-- START PASSAGE --
Leaders in Manufacturing - Christopher Cipoletti, Pioneer Fund | Colorado Manufacturing Partners

Why Pioneer Fund Bets on Manufacturing: Christopher Cipoletti talks Local Investment, Local Impact

While many investment firms chase high‑growth tech startups and billion‑dollar exits, Christopher Cipoletti has taken a different path. As Managing Director of Pioneer Fund, he focuses on acquiring and growing small to midsize manufacturing companies across Colorado’s Front Range. His approach blends private equity discipline with a strong commitment to community development, workforce opportunity, and long‑term value creation.

In this interview, Cipoletti reflects on his journey from commercial litigator to private equity leader, why manufacturing matters to local economies, and how thoughtful investment can strengthen both businesses and the communities they serve.

Q: Much of the investment world is focused on chasing the next big thing like AI, software, or biotech. Why did you choose manufacturing?

We are very atypical. Pioneer Fund was founded to create quality jobs in the communities where our businesses operate, support the local economic base, and act as good corporate citizens. 

We focus on manufacturing – primarily advanced manufacturing – largely because of experiences I had in the early 2000s. I was the chair of the Greater Colorado Springs Chamber of Commerce. During that time, we had lots of conversations about the fact that the Pikes Peak region has strong land development, nonprofits, and government contracting, but our privately owned small business community didn’t have the strength that it needed.

My career took me out of Colorado Springs. I lived here but I wasn’t really working in the community for a number of years. When I re‑anchored myself in Colorado Springs in 2017, I became involved again in the Pikes Peak region, and I recognized that 15 years later, we were still having the same conversations about the same needs.

As a result, we decided to start Pioneer Fund with a focus on small to midsize manufacturing businesses because manufacturing really seemed to be a critical need that could strengthen the Pikes Peak region and Colorado’s Front Range.


Q: Walk us through your journey from being a lawyer to leading Pioneer Fund.

I started my career as a litigator. I dealt with complex commercial litigation for 15 years and found that I was always dealing with people who were upset with each other. They were battling and they were in conflict and you could never or very rarely find a win‑win solution. Somebody wanted to win, and if somebody had to win, somebody had to lose.

I had an opportunity to transition out and work for a client as their CEO and executive director. I did that for five years. When I left, I started doing consulting work with small to midsize businesses, primarily family owned.

Most of them had grown to a certain level and then they got stuck. They would try to grow by adding a million dollars in revenue but would add a million and a half dollars in expenses to get that new revenue. Their growth was costing them profitability.

I started working with these businesses, doing some turnarounds, but focusing much of my work on growth. These were businesses that were profitable, and I helped them figure out how to grow in a way that made sense for them. For some of them that was growing their core existing business, and for some it was looking at add‑on areas that fit nicely.

I did that for about seven years, and all of my clients were outside the state of Colorado. I was living in Colorado and working outside the state. In the final year of that consulting work, I traveled 50 weeks out of the year. From a health and mental and spiritual standpoint, it was not a good place to be.
-- END PASSAGE --
_THINGS TO DO_
a) Can you print the part of the Cipoletti interview starting with "As a result, we" and going on through "and Colorado’s Front Range."?
b) Can you carry on the Cipoletti interview from the point where it stops?
-- START RAW RECORDS --
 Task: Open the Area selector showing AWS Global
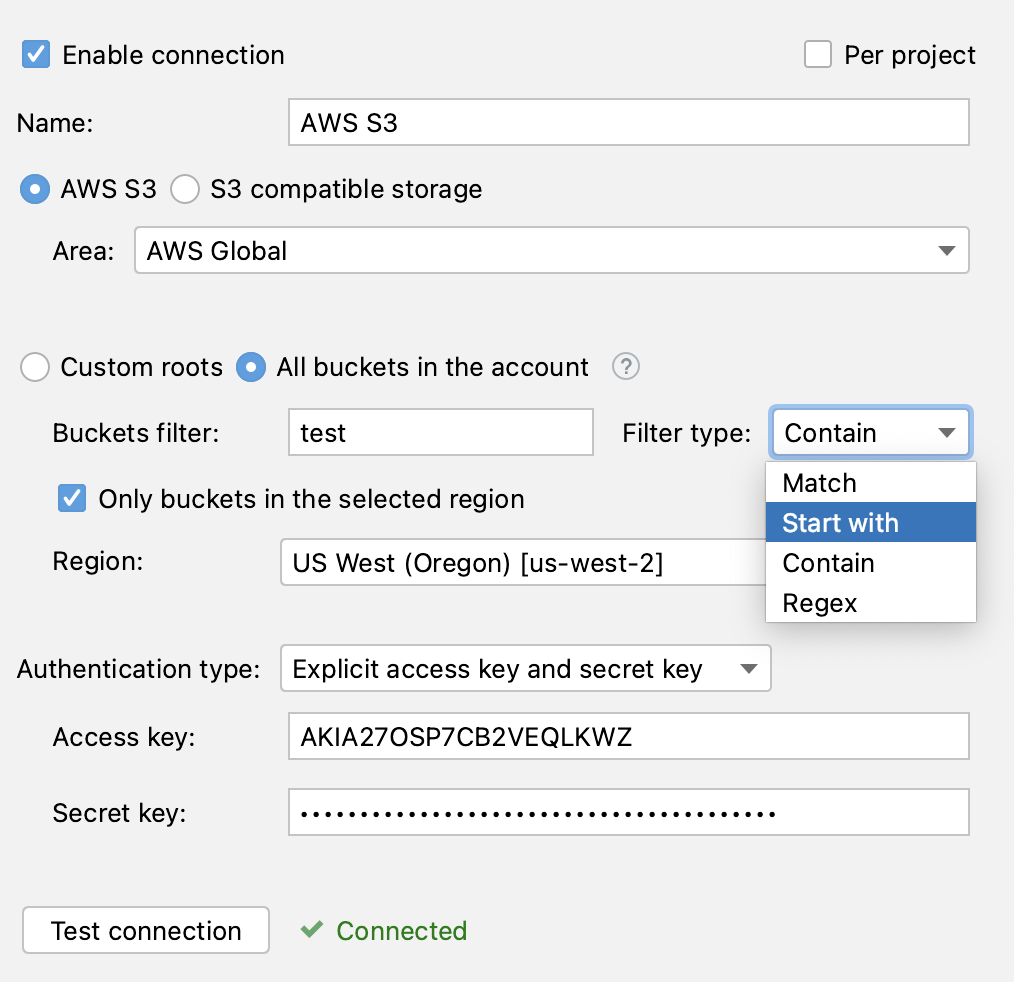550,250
-- END RAW RECORDS --
-- START RAW RECORDS --
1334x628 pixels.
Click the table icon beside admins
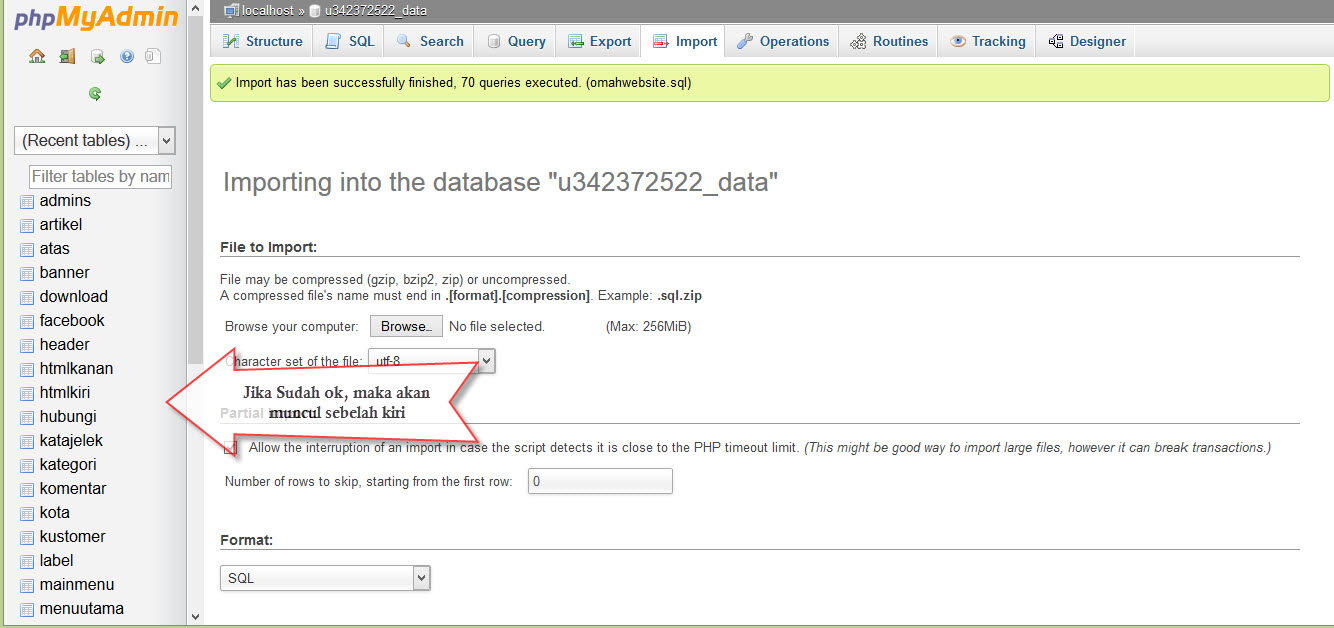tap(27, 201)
-- END RAW RECORDS --
-- START RAW RECORDS --
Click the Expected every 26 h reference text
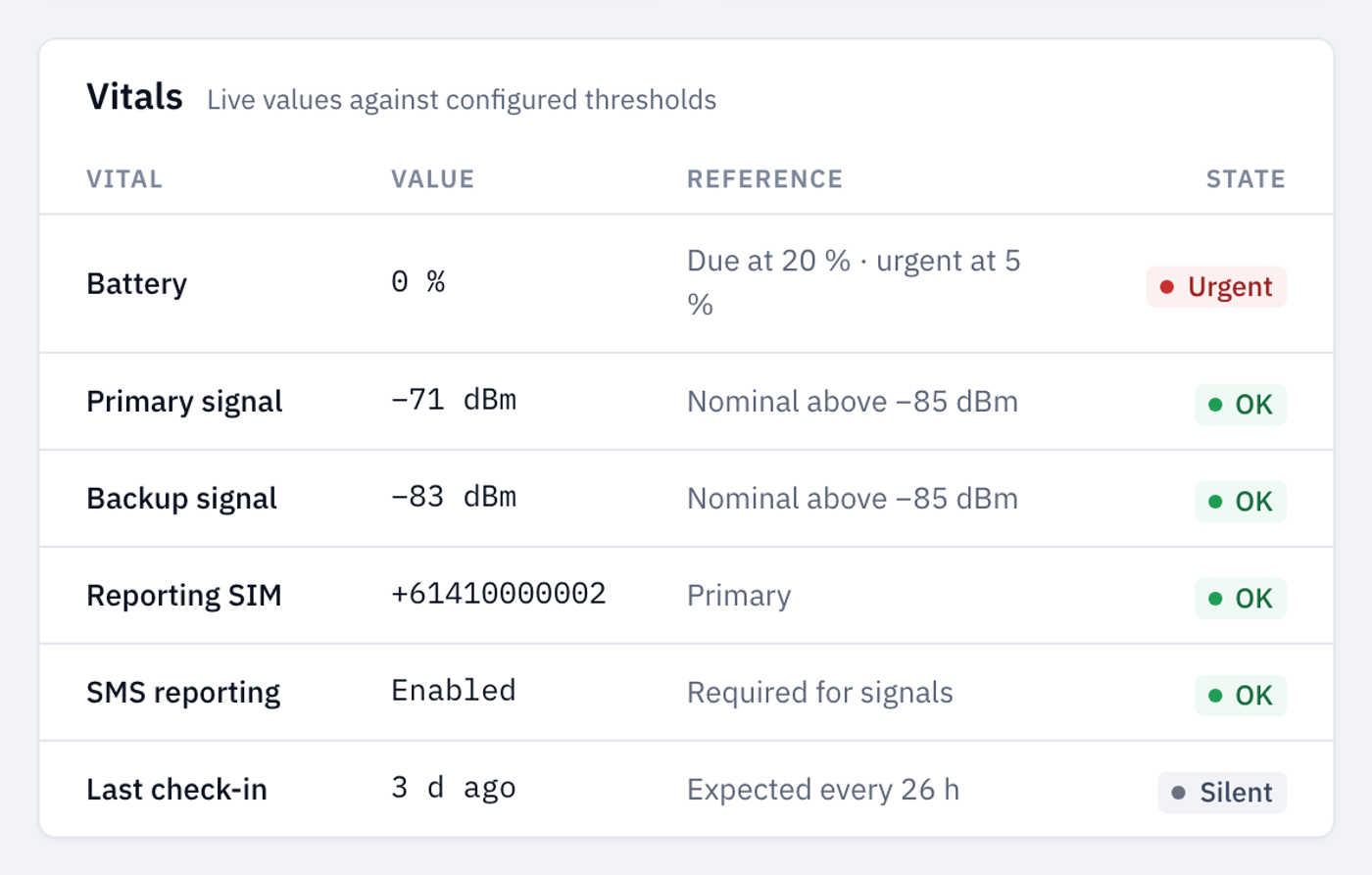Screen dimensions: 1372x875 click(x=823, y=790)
-- END RAW RECORDS --
_ANSWERS TO THE EXERCISES_
a)
As a result, we decided to start Pioneer Fund with a focus on small to midsize manufacturing businesses because manufacturing really seemed to be a critical need that could strengthen the Pikes Peak region and Colorado’s Front Range.

b)
I decided I needed to make a change. I looked at the skills I had developed through consulting, my legal background, and my experience running an organization and considered where I could apply them.

I had worked with several private equity groups through some of my clients and thought, “We don’t have a private equity group in southern Colorado. Let’s see what we can do to build something where people who are supportive of the community – who want to see the community grow in a healthy way – could invest some money and invest some of their time to help build businesses.”

That’s what started Pioneer Fund.


Q: Why manufacturing from a personal perspective?

My father was an accountant for a multi-national manufacturing company. His entire career was in manufacturing. He started with Joy Manufacturing in Pittsburgh, got transferred a few times, and we landed in Colorado.

The company was sold several times, but he stayed with the core company on every sale. He was one of those people who after 40 years in his career retired with the gold watch.

We rarely see those today.

I grew up in a big manufacturing environment. When I started looking at what we should be doing with Pioneer Fund, part of our focus was job creation. With manufacturing businesses, we can create more of a job multiplier effect than with service businesses.

If I create one manufacturing job, I’m going to create three affiliated jobs in the community. If I’m running a service business, like a law firm or accounting firm, I’m more likely to create only one affiliated job.

From a job creation standpoint, manufacturing aligns directly with our philosophy.

I also thought manufacturing was a really good opportunity because of all the focus on going to college and becoming a professional with a college degree. All of my kids went to college, but I have nieces and nephews where college is just not the right thing for them.

College isn’t the right fit for everybody, but a career is. In manufacturing, you can have a career – and a highly skilled career – without a four‑year degree and sometimes even without a two‑year degree.

That’s where manufacturing comes from for me. It comes from family upbringing and looking at what benefits our community.


Q: If you had to describe Colorado’s manufacturing landscape to someone who has never been here, what would you say?

That’s a very interesting question. I was reading some articles recently about how the manufacturing community is struggling in Colorado right now given everything that’s going on in the world. The war in the Middle East, gas prices rising, tariffs.

I would say that right now manufacturing is having a bit of a challenge, but I don’t think it’s as big as the media is blowing it up to be.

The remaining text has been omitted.